Data supplied:
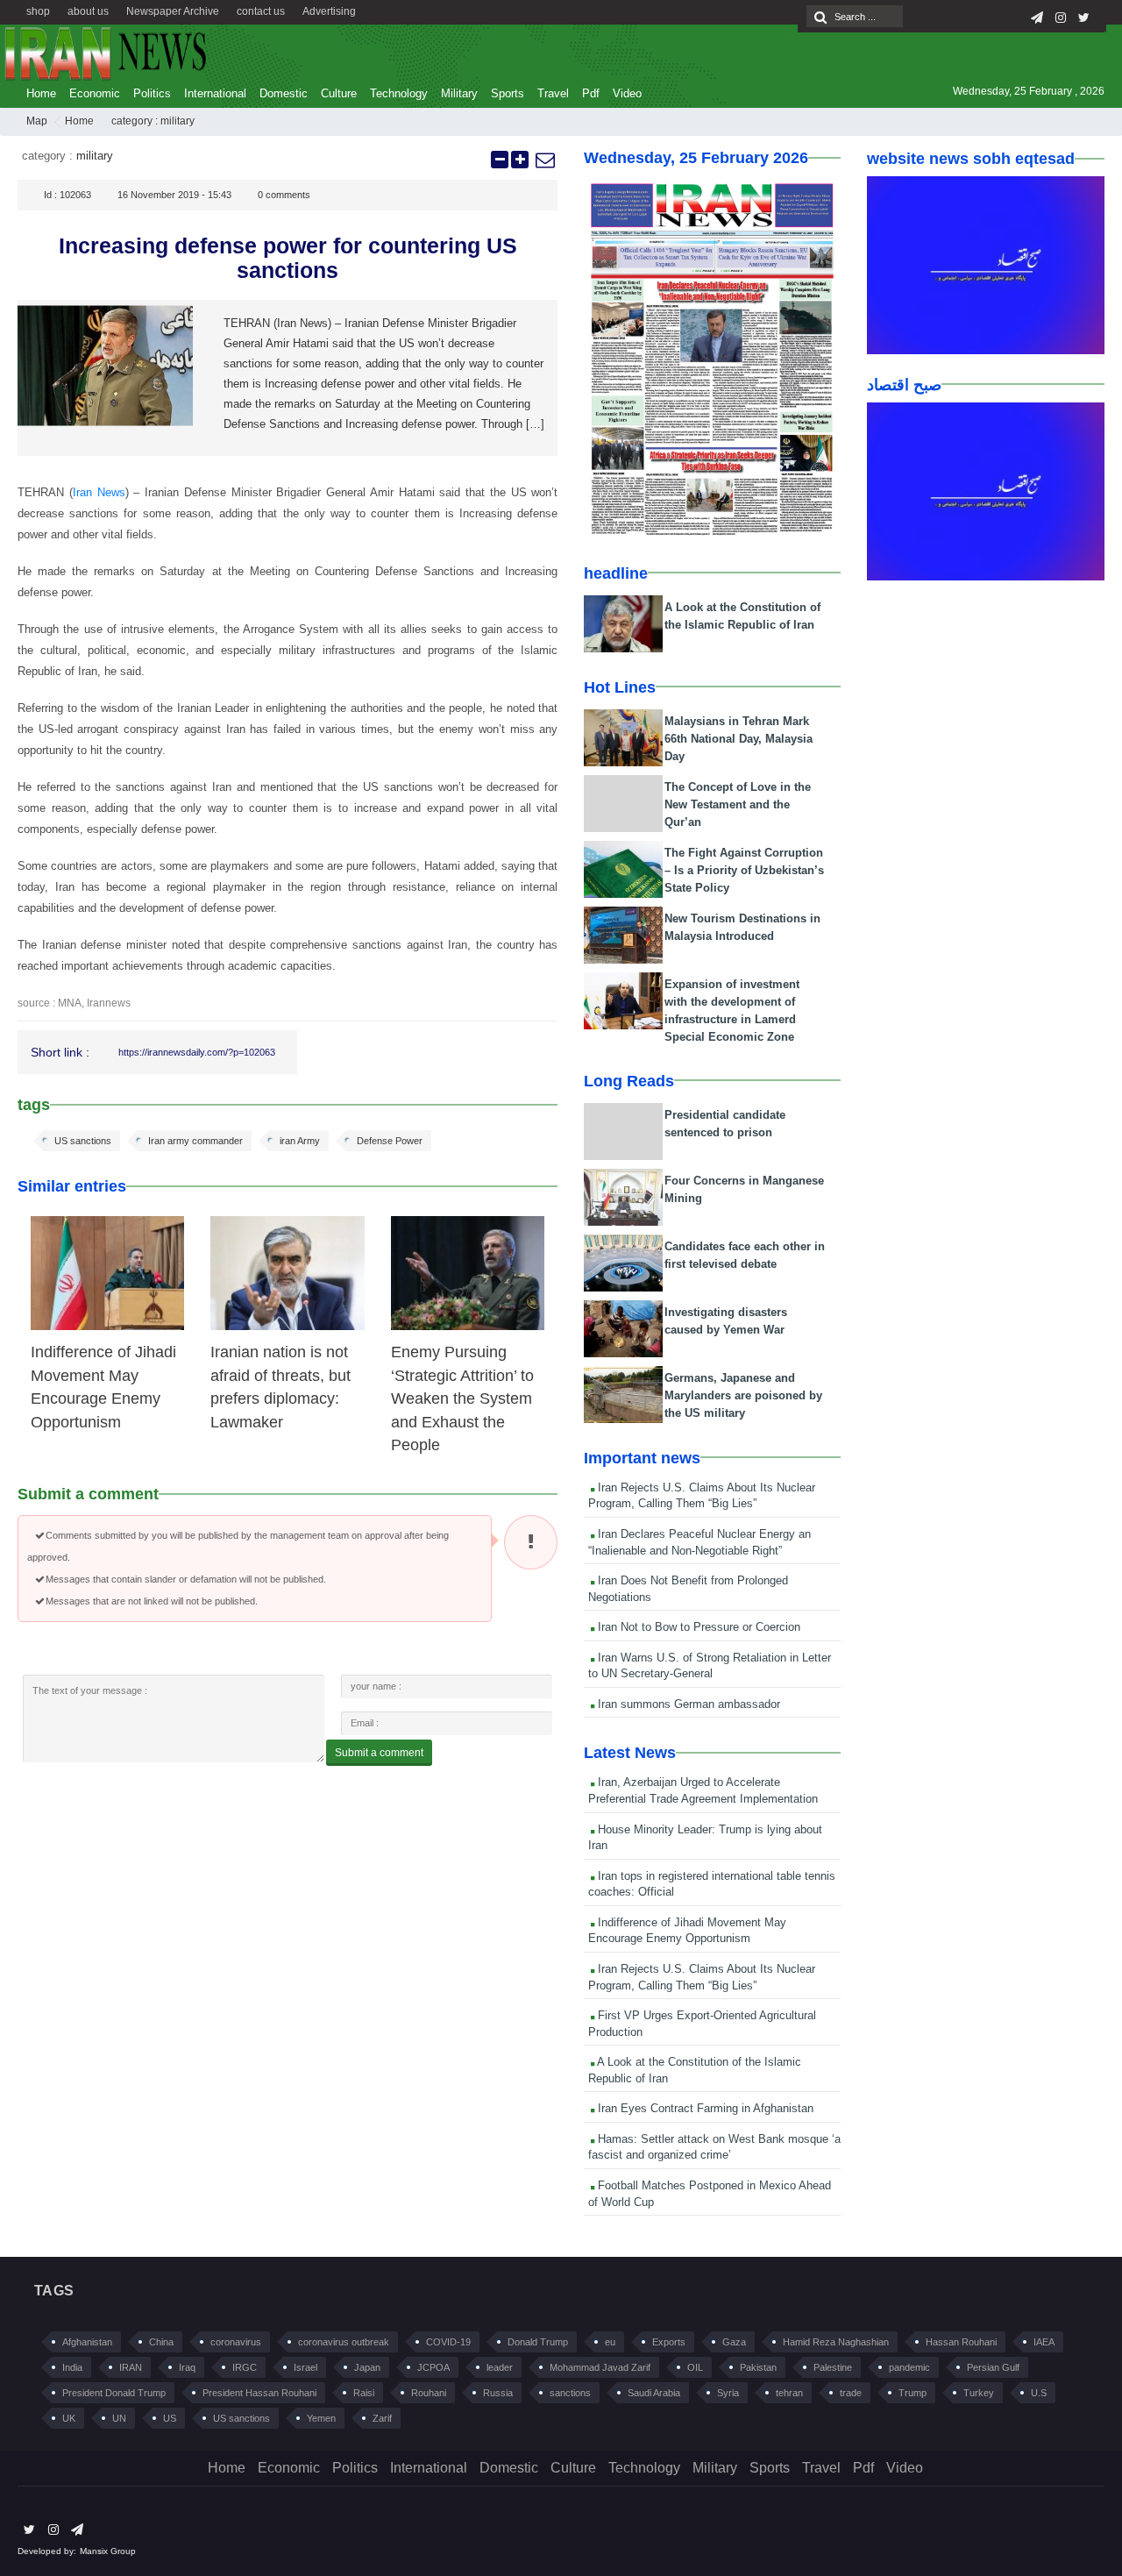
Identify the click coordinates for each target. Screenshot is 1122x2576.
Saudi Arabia (654, 2392)
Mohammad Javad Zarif (600, 2367)
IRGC (244, 2367)
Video (627, 93)
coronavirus (235, 2342)
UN (119, 2418)
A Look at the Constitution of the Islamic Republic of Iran (694, 2070)
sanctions (570, 2392)
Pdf (591, 93)
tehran (789, 2392)
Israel (305, 2367)
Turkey (978, 2392)
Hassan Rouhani (961, 2342)
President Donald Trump (114, 2392)
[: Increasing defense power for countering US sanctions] (544, 159)
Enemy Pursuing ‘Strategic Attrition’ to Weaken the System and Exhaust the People (462, 1398)
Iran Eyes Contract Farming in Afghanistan (703, 2108)
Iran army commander (195, 1140)
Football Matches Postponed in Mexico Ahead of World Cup (709, 2194)
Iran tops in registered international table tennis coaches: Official (711, 1884)
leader (499, 2367)
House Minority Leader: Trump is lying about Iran (705, 1838)
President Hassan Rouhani (259, 2392)
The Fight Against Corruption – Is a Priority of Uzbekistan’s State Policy (744, 870)
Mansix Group (108, 2551)
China (161, 2342)
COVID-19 (448, 2342)
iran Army (300, 1140)
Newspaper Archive (172, 11)
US (169, 2418)
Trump (912, 2392)
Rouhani (428, 2392)
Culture (339, 93)
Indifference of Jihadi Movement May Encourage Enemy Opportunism (687, 1931)
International (215, 93)
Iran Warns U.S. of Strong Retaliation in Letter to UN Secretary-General (709, 1666)
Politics (152, 93)
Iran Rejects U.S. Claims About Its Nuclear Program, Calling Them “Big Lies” (701, 1496)
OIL (695, 2367)
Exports (668, 2342)
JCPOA (433, 2367)
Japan (367, 2367)
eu (610, 2342)
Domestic (283, 93)
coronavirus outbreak (343, 2342)
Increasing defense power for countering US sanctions (288, 257)
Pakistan (758, 2367)
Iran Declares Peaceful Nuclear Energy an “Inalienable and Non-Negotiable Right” (699, 1542)
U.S (1039, 2392)
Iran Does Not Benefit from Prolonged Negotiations (688, 1589)
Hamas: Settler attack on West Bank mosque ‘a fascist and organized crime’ (714, 2147)
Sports (507, 93)
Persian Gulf (993, 2367)
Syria (728, 2392)
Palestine (832, 2367)
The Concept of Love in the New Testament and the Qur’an (737, 804)
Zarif (382, 2418)
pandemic (909, 2367)
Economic (94, 93)
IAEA (1044, 2342)
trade (851, 2392)
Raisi (363, 2392)
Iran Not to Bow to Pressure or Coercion (697, 1626)
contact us (261, 11)
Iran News (99, 492)
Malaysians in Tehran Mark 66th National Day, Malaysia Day (738, 739)
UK (68, 2418)
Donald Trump (538, 2342)
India (72, 2367)
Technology (399, 93)
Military (459, 93)
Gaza (734, 2342)
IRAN (130, 2367)
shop (38, 11)
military (177, 121)
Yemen (321, 2418)
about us (88, 11)
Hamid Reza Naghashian (836, 2342)
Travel (553, 93)
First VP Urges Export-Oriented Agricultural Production (702, 2024)
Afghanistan (87, 2342)
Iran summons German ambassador (687, 1704)
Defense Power (390, 1140)
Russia (498, 2392)
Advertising (329, 11)
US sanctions (82, 1140)
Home (41, 93)
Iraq (187, 2367)
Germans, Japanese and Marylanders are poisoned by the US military (743, 1395)
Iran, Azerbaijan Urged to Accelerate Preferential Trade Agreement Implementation (703, 1790)
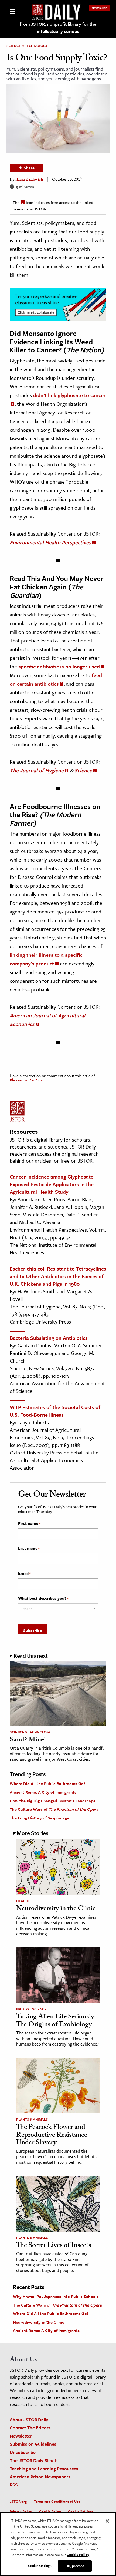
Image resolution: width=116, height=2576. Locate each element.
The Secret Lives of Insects (53, 2246)
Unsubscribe (23, 2452)
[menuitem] (99, 7)
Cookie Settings (80, 2511)
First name (29, 1523)
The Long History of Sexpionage (39, 1818)
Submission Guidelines (33, 2443)
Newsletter (99, 7)
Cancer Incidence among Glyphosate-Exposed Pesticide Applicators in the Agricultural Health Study (52, 1184)
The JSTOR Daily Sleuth (34, 2460)
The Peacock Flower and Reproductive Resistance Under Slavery (51, 2135)
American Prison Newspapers (40, 2476)
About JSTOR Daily (29, 2419)
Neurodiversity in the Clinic (55, 1909)
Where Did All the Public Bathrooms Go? (47, 1783)
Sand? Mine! (28, 1740)
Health (22, 1901)
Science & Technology (26, 45)
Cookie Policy (50, 2511)
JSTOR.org (18, 2501)
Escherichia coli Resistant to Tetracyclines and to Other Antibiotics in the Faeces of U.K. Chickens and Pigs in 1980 (58, 1276)
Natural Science (31, 2009)
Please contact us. (27, 1080)
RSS (14, 2484)
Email (24, 1573)
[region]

Task: Look above for the line with "International (215, 93)" and the line with "U.S (1039, 2392)". Retype those two lines and every line between them exactly, adding nothing.

Result:
International (215, 93)
Iran Warns U.S. of Strong Retaliation in Letter to UN Secretary-General (709, 1666)
Politics (152, 93)
Iran Rejects U.S. Claims About Its Nuclear Program, Calling Them “Big Lies” (701, 1496)
OIL (695, 2367)
Exports (668, 2342)
JCPOA (433, 2367)
Japan (367, 2367)
eu (610, 2342)
Domestic (283, 93)
coronavirus outbreak (343, 2342)
Increasing defense power for countering US sanctions (288, 257)
Pakistan (758, 2367)
Iran Declares Peaceful Nuclear Energy an “Inalienable and Non-Negotiable Right” (699, 1542)
U.S (1039, 2392)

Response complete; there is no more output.